Ситрева не могла еще видеть таких «уголков любви» чисто парижского типа, и, едва раздевшись, стала рассматривать маленькую изящную квартирку, переполненную всевозможными bibelots…
То с удовольствием, то с миной презрения она рассматривала европейские «ненужности», так украшающие наши обиталища, как вдруг дико вскрикнула… На столе в гостиной лежала кипа номеров светского ниццского журнала «Le Monde Niçois» и на первой странице верхнего из них красовался портрет… Будимирского.
— Прочтите мне, кто это, — попросила Ситрева, в глазах которой пошли круги.
— «Prince Boui-Lovtchinski», — прочел д'Анжу.
— Где он живет?
— В Ницце, конечно, если не уехал, — оттуда уже разъезжаются, весна…
— Прощайте, — перебила его Ситрева и стала одеваться.
Напрасно и умолял и требовал д'Анжу, чтобы она осталась, — Ситрева, не объясняя своего внезапного бегства, молнией бросилась к себе в гостиницу и вечером со свитой выехала в Ниццу.

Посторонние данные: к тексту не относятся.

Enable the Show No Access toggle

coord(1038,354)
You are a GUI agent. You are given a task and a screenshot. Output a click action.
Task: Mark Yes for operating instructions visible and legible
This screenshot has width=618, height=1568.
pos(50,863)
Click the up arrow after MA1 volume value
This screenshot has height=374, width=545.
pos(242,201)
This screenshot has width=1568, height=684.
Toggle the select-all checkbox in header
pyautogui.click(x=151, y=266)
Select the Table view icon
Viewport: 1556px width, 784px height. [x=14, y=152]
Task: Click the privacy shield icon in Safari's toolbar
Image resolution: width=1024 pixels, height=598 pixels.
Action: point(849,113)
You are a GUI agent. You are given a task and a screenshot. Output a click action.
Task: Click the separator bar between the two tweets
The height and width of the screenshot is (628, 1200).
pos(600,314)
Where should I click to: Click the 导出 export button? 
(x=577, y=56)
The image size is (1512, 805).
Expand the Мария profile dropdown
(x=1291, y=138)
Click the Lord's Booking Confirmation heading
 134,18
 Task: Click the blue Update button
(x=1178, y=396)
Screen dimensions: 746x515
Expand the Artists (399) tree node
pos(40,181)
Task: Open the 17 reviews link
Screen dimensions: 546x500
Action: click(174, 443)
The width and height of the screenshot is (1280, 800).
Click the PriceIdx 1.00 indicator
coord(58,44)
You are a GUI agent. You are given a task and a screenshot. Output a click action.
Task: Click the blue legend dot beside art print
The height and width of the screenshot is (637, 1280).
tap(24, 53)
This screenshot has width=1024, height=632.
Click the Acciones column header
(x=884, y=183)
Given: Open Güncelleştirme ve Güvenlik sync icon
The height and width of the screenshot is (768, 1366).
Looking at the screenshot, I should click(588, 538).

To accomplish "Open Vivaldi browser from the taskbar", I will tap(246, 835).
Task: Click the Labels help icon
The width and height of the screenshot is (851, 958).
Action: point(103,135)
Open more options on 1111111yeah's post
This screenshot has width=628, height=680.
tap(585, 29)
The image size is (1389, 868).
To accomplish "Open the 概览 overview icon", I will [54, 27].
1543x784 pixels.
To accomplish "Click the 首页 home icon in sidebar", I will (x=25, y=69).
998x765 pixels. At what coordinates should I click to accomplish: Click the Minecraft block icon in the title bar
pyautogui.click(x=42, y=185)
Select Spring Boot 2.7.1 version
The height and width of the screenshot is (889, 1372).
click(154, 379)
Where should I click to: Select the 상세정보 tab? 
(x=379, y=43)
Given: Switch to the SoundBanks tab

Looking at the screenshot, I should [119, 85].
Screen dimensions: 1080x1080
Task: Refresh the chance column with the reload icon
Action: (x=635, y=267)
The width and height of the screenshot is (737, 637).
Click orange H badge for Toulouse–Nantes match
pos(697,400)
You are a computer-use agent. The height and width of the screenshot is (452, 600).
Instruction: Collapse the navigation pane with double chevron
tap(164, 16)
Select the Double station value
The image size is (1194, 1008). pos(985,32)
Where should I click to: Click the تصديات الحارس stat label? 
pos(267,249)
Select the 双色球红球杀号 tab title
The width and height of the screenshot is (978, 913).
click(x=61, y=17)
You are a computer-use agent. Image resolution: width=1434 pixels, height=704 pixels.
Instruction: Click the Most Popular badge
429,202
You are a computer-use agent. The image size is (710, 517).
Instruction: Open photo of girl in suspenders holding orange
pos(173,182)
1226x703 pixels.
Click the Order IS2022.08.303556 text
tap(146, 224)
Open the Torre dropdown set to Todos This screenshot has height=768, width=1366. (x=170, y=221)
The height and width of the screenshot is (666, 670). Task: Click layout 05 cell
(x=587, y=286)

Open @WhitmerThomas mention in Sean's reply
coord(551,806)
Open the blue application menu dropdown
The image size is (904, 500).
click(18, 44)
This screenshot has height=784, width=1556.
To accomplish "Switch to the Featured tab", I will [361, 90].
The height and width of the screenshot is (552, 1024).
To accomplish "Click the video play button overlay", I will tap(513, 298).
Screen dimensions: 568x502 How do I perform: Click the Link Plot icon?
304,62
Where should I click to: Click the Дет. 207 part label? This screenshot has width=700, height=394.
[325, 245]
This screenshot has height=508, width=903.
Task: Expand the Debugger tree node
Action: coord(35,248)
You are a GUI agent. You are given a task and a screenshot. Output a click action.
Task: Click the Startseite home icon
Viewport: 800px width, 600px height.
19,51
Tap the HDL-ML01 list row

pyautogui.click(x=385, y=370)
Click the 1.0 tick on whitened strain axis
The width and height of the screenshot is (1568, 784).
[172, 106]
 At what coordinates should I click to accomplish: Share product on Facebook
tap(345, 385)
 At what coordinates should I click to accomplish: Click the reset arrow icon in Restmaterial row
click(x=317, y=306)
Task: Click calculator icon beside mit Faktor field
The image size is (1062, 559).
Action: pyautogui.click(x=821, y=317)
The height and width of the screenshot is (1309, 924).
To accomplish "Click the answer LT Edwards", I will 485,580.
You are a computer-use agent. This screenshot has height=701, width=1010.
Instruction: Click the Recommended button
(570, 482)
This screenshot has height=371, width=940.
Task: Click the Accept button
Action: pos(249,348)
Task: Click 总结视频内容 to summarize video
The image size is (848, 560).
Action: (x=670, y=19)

Педро успел едва-едва дать депешу Изе:
«Завтра будем в Ницце».
XX. Живой покойник
Будимирского нельзя было узнать. Была ли то сила старца, одним наложением руки своей преобразовавшего буйного человека, или он покорился неизбежности, понимая, что не прошибет лбом стены, и веря безусловно Изе, но авантюрист безропотно отдал себя в руки ее, не интересуясь даже тем, что она с ним делала. Совершала же она над ним великое деяние радж-иогов Индии, почти таинство, входящее в круг испытания всех адептов великой секты ведантистов, желающих получить степень махатмы. Радж-иогом, или махатмой, Иза не собиралась делать Будимирского, это было невозможно, для этого ему нужно было переродиться совершенно, стать нравственным человеком, незапятнанным, чистым душевно, но у старцев далеких Гималаев был свой план, ничтожную частицу которого только они открыли Изе, и Иза, слепо повинуясь им, привела его в исполнение, не мудрствуя лукаво, не рассуждая, зачем святым отцам, ушедшим от всего мирского, «живой труп» Будимирского и миллионы…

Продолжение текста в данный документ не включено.